Compare
Barbell Row vs. Cable Row
The barbell row loads the back under hip hinge tension. The cable row keeps constant tension through the full range. Neither is better — they solve different problems.
- Option A
- Barbell Row
- Option B
- Cable Row
The breakdown
The barbell row requires a hip hinge position maintained throughout the set, which taxes the spinal erectors, hamstrings, and glutes alongside the lats and upper back. This is a feature, not a bug — the barbell row is genuinely a full-body lift under load. But it also means that posterior chain fatigue, not back strength, sometimes limits the set.
The cable row eliminates the hip hinge demand. You sit upright (or slightly reclined), which isolates the pulling muscles without loading the lower back. This makes it useful for accumulating back volume when the posterior chain is already fatigued from deadlifts or squats.
The strength curves differ. A barbell is heaviest at the start of the row — the momentum you build through the pull assists the finish. A cable maintains roughly constant tension throughout, which means the muscles work harder at the finish. This distinction matters for hypertrophy: constant tension tends to produce more time under load per rep.
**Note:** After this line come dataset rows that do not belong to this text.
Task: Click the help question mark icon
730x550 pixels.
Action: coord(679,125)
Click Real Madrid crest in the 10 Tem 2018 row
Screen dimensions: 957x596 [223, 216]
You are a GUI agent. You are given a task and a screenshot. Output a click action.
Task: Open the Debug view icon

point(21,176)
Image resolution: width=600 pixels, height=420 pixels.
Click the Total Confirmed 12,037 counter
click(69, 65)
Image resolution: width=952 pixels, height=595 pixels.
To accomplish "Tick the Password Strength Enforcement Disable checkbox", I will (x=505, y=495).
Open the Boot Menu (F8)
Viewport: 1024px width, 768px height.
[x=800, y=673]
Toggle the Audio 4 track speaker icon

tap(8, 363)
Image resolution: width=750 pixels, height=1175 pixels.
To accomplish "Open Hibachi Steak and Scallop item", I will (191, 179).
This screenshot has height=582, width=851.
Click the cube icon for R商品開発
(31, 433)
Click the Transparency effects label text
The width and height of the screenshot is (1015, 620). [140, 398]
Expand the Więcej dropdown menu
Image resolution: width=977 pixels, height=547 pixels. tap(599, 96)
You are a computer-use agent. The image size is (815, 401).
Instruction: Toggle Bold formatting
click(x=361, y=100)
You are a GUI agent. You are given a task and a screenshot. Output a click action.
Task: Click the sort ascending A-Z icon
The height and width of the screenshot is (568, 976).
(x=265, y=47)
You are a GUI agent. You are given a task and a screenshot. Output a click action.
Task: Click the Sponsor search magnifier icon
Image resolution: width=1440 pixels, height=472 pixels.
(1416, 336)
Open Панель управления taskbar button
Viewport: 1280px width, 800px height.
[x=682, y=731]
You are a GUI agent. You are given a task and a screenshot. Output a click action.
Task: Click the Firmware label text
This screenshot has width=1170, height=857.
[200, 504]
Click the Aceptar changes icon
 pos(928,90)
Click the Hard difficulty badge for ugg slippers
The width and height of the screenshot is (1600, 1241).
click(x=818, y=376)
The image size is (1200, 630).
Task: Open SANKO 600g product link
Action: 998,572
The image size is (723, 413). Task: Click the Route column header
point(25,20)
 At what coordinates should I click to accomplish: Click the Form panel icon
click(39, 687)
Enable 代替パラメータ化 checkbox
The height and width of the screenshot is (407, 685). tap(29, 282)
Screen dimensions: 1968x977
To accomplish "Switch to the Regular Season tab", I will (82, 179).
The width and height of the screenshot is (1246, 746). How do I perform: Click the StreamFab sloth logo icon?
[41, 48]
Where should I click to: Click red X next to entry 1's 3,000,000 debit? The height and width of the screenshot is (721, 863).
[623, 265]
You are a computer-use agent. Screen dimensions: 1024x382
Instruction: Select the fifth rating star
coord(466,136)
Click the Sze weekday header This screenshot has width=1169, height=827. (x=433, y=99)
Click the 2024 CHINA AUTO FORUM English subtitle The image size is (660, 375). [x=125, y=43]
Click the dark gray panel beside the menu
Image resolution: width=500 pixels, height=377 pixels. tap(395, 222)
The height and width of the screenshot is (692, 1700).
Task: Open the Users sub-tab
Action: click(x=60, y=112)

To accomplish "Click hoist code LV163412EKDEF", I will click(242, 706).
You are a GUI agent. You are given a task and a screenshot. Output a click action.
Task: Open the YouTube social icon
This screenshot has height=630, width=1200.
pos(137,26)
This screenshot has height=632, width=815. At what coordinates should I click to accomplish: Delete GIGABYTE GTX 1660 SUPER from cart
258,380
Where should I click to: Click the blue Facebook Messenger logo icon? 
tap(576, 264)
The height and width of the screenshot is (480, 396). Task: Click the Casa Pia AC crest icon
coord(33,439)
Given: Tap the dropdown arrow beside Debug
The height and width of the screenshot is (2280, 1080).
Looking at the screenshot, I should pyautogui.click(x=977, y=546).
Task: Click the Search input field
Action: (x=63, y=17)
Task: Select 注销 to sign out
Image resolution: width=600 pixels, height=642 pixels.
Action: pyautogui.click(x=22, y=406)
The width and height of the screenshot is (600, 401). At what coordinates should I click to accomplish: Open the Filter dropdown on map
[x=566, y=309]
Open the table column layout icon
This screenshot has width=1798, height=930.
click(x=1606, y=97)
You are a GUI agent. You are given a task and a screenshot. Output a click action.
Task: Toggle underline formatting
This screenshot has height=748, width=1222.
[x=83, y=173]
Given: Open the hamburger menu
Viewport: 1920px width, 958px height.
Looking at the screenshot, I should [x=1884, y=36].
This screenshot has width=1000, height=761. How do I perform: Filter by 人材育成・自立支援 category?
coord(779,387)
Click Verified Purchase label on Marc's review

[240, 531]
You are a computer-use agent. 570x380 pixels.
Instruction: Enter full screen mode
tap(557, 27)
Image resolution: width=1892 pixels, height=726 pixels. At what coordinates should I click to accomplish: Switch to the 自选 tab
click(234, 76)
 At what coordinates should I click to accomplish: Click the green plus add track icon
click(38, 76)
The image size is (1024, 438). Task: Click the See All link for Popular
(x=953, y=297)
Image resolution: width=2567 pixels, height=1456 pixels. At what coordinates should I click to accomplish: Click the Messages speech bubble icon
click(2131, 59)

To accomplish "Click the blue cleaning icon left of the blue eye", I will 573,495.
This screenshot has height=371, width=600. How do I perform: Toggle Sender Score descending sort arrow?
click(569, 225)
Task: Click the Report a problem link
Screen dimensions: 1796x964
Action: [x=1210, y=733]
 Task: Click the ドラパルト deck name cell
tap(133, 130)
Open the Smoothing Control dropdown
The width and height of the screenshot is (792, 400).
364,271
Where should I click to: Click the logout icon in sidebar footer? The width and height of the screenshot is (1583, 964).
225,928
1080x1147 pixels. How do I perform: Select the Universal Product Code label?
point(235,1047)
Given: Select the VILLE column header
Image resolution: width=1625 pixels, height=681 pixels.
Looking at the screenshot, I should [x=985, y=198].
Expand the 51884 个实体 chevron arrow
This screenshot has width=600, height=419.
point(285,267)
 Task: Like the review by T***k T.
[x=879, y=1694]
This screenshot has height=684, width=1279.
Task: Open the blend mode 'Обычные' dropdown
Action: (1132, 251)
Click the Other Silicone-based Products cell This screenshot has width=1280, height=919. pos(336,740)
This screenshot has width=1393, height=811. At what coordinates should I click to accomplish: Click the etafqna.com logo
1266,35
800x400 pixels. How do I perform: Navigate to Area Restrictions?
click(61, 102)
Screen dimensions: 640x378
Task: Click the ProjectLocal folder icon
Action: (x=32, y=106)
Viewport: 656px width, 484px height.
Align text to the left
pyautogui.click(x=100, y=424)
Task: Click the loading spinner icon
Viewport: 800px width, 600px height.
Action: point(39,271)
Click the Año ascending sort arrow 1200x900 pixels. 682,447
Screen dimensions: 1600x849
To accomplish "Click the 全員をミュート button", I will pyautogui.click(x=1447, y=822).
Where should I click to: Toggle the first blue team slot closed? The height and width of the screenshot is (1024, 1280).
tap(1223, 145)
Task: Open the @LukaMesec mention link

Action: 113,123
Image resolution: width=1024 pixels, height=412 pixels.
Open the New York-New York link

Load capacity favors the barbell, usually significantly. Most lifters can barbell row considerably more than they can cable row, partly due to momentum and partly due to the bilateral setup. For maximum strength and progressive overload, the barbell row has an edge. For technique practice, controlled volume, and joint-friendly loading, the cable row is the better tool.
Bottom line
Verdict
Barbell row for progressive overload and posterior chain training alongside the pull. Cable row for controlled volume, constant tension, and higher rep ranges without hip fatigue.